Angele and Athena both put their arms on the table. Angele’s wrist had a gold mark, twining like a bright splash of sunlight across her skin. But Athena’s was dark and starting to creep to spread, same as Electra's. My stomach knotted with horror.

“None of us knew until it was too late,” Angele said, looking at her daughter.

“We’ve been fighting within the family for the last hundred years about this,” Ritsa said dryly. “Trust me. Some, like my sister-in-law, refuse to acknowledge it. But my mother was one of the first to realize we’d tampered with something we shouldn’t have.”

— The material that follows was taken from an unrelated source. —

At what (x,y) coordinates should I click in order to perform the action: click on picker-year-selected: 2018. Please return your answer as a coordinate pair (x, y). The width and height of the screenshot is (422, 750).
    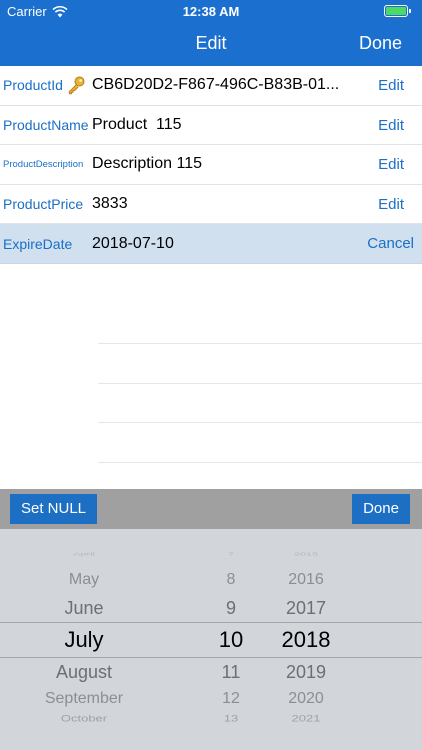
    Looking at the image, I should click on (306, 640).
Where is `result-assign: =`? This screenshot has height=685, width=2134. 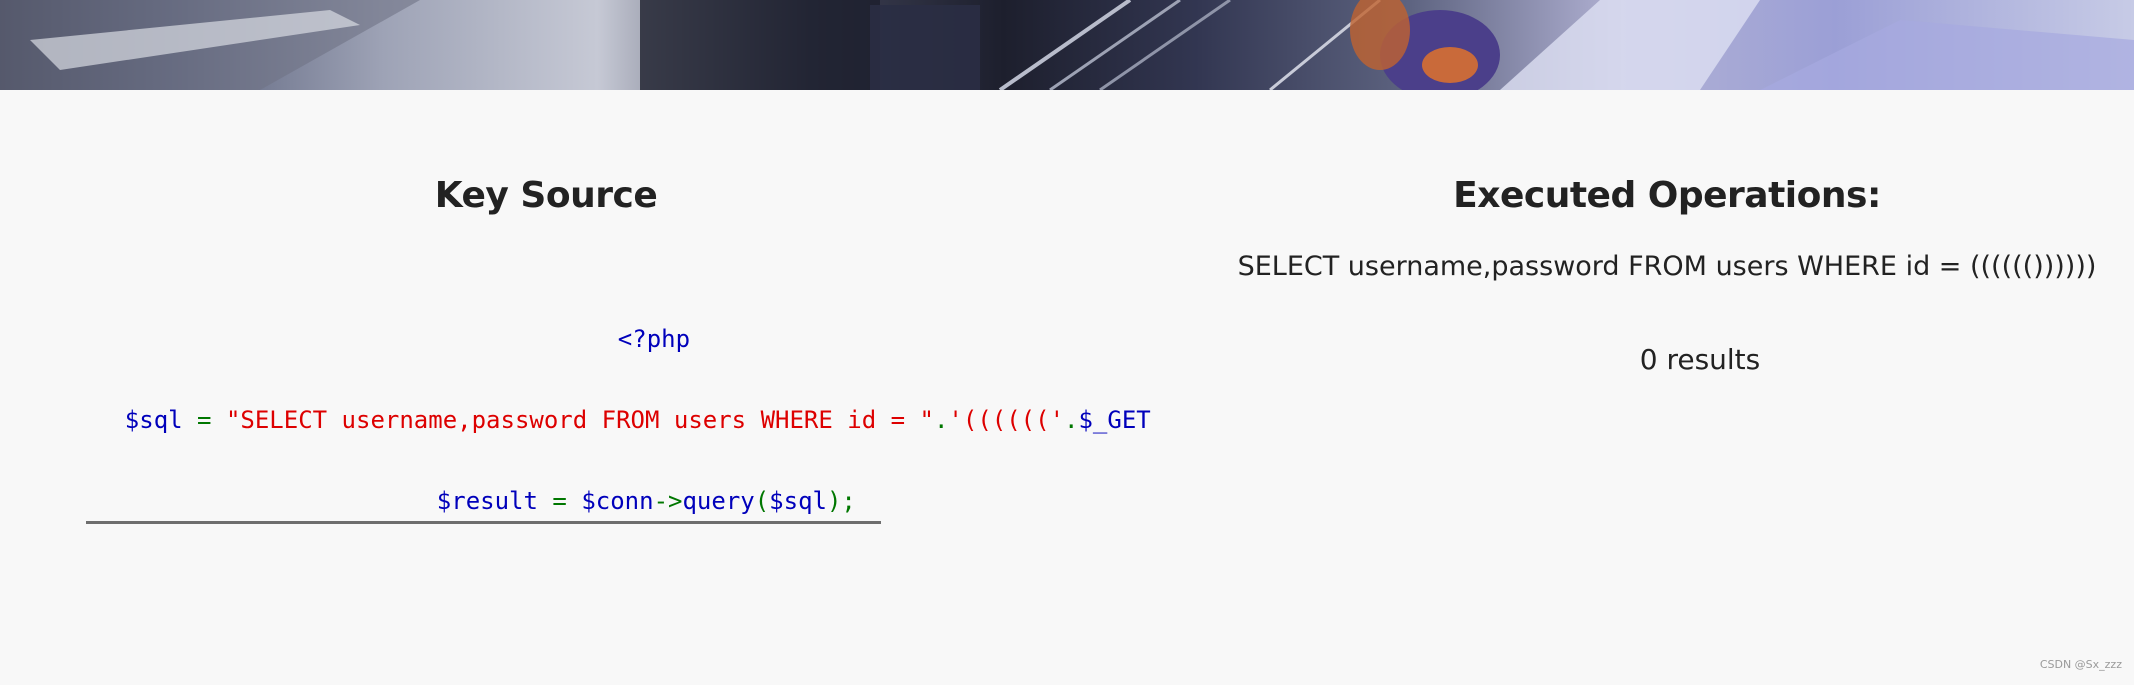 result-assign: = is located at coordinates (560, 501).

“So, you’ve stopped?” I asked, glancing between Angele and Athena.

“Yes,” Kali’s face fell. “For now. But for us, it was still too late. Angele was the last bride who used the amulet. You must understand too, the mark tricked us in a way – the gold vine has been in our family since antiquity. According to legend, it appeared when we took up guardianship of Mycenae – a Kazan sacrificed himself. Later, his son, who’d been born an inanis, was granted the honor of going through the ritual. He became a shifter after many trials.

“By some accounts, he may have been the first inanis to become a shifter. After that, the gold tattoo appeared on every shifter, in varying hues from silver to dark, dark gold. When it was black, some were uneasy, but no one thought anything of it.” Kali heaved a sigh. “Not until my brother, Nilos, that is. But he ran out of time before he could discover he was right.”

“After he died, Kyros went to America with Balt.” Ritsa was gazing at me steadily. “With the blessing of the women in this room, we told him to tell Shifters of Anubis the truth. And so, he did, granting him and Balt positions within the Order. Restoring some honor to our name.”

“Our family is in fractions over this, Piper, you must understand,” Kali explained. “It has been a long time. And whoever is Kyría wields a lot of power and influence. My two brothers tried to be devoted sons. But once Nilos realized what his ancestors had done, he set out to find a cure and it put them at odds. Kyros was often in the middle until Nilos died. It changed him.”

Sitting up straight, I asked, “Was he sent to infiltrate the beginnings of the TLO?” It was perfect – I could how Shifters of Anubis would have used Kyros. He was already connected to the Frost family and estranged from his own. With his charm, he could have easily persuaded Lilith Frost to let him help her. And brought in Maria as insurance they were both in.

"Yes," Kali said. "For a long time, he and his wife played the expert double-agent. But once Maria got pregnant, he began to get worried. You must understand – we always kept in contact – but after that, we heard from him less and less. From what I know, the TLO realized that they were double-agents and…” Her throat worked and she bowed her head. “My poor baby brother.”

Heart squeezing, I clenched my hands. “What can I do? What do you want me to do?” I paused. “And why are you telling me this and not Balt?”

“If Balt knew, I’m afraid he might do something reckless,” Kali said. “The Frost family killed his uncle, aunt, and little cousin. Your father wrote me of his pain and how he overcame it. But I see my brother in him and Nilos was single-minded in protecting the family, as Kyros was.”

“It is a lot, girl, what we are going to ask you,” Ritsa said suddenly. “But we know how much you care for Balt. How we are alike when it comes to our family and those we love.”

“We lionesses have our contacts around the world. Spies and friends alike,” Athena said. “From America to England and even France. We know things about the TLO because of old connections and old money. Things Shifters of Anubis may not.”

Silence fell for a moment, then Kali spoke, her voice shaking somewhat. “The last words Kyros ever sent me was that he’d found a way to break the curse.”

I gasped, my heart leaping one moment, then falling the next.

I knew what the Decem would ask of me.

Frost’s voice was an icy whisper at my neck.

Don’t be late – you’re already running out time. And you’d do anything for Balt, wouldn’t you?